Martha's Rule

NHS to roll out 'Martha's Rule'
Hospital staff standing in a hospital corridor
The first phase of the introduction of Martha’s Rule will be implemented in the NHS from April 2024. Once fully implemented, patients, families, carers and staff will have round-the-clock access to a rapid review from a separate care team if they are worried about a person’s condition.
 
Martha Mills died in 2021 after developing sepsis in hospital, where she had been admitted with a pancreatic injury after falling off her bike. Martha’s family’s concerns about her deteriorating condition were not responded to promptly, and in 2023 a coroner ruled that Martha would probably have survived had she been moved to intensive care earlier.
 
In response to this and other cases related to the management of deterioration, the Secretary of State for Health and Social Care and NHS England committed to implement ‘Martha’s Rule’; to ensure the vitally important concerns of the patient and those who know the patient best are listened to and acted upon.

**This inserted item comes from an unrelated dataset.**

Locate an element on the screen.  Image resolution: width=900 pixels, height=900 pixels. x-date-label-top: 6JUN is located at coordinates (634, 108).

What does Martha's Rule involve

The three proposed components of Martha’s Rule are:
 
  1. All staff in NHS trusts must have 24/7 access to a rapid review from a critical care outreach team, who they can contact should they have concerns about a patient.
  2. All patients, their families, carers, and advocates must also have access to the same 24/7 rapid review from a critical care outreach team, which they can contact via mechanisms advertised around the hospital, and more widely if they are worried about the patient’s condition. This is Martha’s Rule.
  3. The NHS must implement a structured approach to obtain information relating to a patient’s condition directly from patients and their families at least daily. In the first instance, this will cover all inpatients in acute and specialist trusts.

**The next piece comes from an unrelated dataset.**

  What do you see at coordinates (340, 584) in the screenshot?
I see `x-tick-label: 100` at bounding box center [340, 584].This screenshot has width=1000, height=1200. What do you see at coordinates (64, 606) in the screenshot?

Implementation of Martha's Rule

The implementation of Martha’s Rule in the NHS will take a phased approach, beginning with at least 100 adult and paediatric acute provider sites who already offer a 24/7 critical care outreach capability. They will soon ask for expressions of interest to be part of the first phase of the programme.
 
This first phase will take place during 2024/25 and will focus on supporting participating provider sites to devise and agree a standardised approach to all three elements of Martha’s Rule, ahead of scale up to the remaining sites in England in the following years.
 
Criteria for participation will be set out in an expression of interest document and will include the requirement that the provider sites taking part in the first phase have an existing 24/7 critical care outreach infrastructure. The document will also outline the support offer from NHS England; this will include additional funding for project resources, and access to specialist implementation support and expertise from the Health Innovation Network’s Patient Safety Collaboratives.

Further developments

The focused approach at the initial provider sites will inform the development of wider national policy proposals for Martha’s Rule that can be expanded in a phased way across the NHS from 2025/26. They will also identify ways to roll out an adapted Martha’s Rule model across other settings including community and mental health hospitals where the processes may not apply in the same way.

Other measures to improve the identification of deterioration

Martha’s Rule will build on the evaluation of NHS England’s Worry and Concern Improvement Collaborative which involves seven regional pilots and began in 2023. They have been testing and implementing methods for patients, families and carers to escalate their concerns about deterioration and to input their views about their illness into the health record.
 
The introduction of Martha’s Rule comes alongside other measures to improve the identification of deterioration, including the rollout last November of a new early warning system for staff treating children, built on similar systems already in place for adult, newborn, and maternity services.
 
To ensure that Martha’s Rule is effective as it can be, it will be implemented as part of an integrated programme to improve the management of deterioration using the ‘PIER’ framework, which helps systems to Prevent, Identify, Escalate and Respond to physical deterioration. This work will improve how the NHS supports staff to manage deterioration and encourage greater involvement from patients, families, and carers.